Genesis 42:31-38 NBG-vertaling 1951 (NBG51)

31. Toen zeiden wij tot hem: Wij zijn eerlijke lieden, wij zijn geen verspieders.

32. Wij waren twaalf in getal, broeders, zonen van onze vader; één is niet meer, en de jongste is thans bij onze vader, in het land Kanaän.

33. Toen zeide die man, de heer van dat land, tot ons: Hieraan zal ik weten, dat gij eerlijke lieden zijt: één broeder van u zult gij bij mij laten; neemt dan koren voor de honger uwer gezinnen en gaat heen;

34. en brengt uw jongste broeder tot mij, opdat ik weet, dat gij geen verspieders zijt, maar eerlijke lieden; dan zal ik uw broeder aan u teruggeven, en gij moogt vrij in het land rondtrekken.
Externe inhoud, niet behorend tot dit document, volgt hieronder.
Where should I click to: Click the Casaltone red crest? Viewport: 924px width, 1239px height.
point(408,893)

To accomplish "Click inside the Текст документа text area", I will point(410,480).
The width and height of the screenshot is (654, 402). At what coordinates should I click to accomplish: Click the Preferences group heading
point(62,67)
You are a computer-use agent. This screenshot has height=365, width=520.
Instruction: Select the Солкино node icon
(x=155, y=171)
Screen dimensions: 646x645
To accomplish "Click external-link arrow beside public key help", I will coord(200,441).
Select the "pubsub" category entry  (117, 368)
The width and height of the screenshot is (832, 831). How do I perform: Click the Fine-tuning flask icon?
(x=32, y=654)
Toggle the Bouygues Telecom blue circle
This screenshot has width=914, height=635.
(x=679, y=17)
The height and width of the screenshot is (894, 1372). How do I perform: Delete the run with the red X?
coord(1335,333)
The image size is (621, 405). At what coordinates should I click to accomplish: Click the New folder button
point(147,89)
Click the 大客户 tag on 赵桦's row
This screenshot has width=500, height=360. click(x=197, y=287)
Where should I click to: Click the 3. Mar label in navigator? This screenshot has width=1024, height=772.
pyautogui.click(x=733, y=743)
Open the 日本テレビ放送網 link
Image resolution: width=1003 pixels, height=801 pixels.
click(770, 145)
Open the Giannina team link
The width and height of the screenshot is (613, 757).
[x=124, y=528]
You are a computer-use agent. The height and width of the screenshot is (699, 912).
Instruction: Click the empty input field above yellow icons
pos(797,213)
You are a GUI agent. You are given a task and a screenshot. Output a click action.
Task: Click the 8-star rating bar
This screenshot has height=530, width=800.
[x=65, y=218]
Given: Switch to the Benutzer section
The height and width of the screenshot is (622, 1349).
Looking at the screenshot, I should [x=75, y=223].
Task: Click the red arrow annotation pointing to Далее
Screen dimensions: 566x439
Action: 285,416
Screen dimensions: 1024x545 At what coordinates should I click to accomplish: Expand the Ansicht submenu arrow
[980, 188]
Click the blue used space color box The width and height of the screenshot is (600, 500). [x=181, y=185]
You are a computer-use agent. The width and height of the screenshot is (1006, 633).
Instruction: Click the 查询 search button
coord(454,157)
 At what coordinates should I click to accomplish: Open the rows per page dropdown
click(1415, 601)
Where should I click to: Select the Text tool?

35. Toen zij hun zakken ledigden – daar lag ieders geldbuidel in zijn zak; en toen zij en hun vader hun geldbuidels zagen, werden zij bevreesd.

36. En hun vader Jakob zeide tot hen: Gij berooft mij van kinderen; Jozef is niet meer, en Simeon is er niet meer, en Benjamin wilt gij meenemen; dit alles is tegen mij.

37. Toen zeide Ruben tot zijn vader: Gij moogt mijn twee zonen doden, indien ik hem niet tot u breng; geef hem onder mijn hoede en ik zal hem tot u terugbrengen.

38. Maar hij zeide: Mijn zoon gaat niet met u mee, want zijn broeder is dood en hij is alleen overgebleven; overkomt hem een ongeluk op de weg die gij gaan zult, dan zult gij mijn grijze haar met verdriet in het dodenrijk doen nederdalen.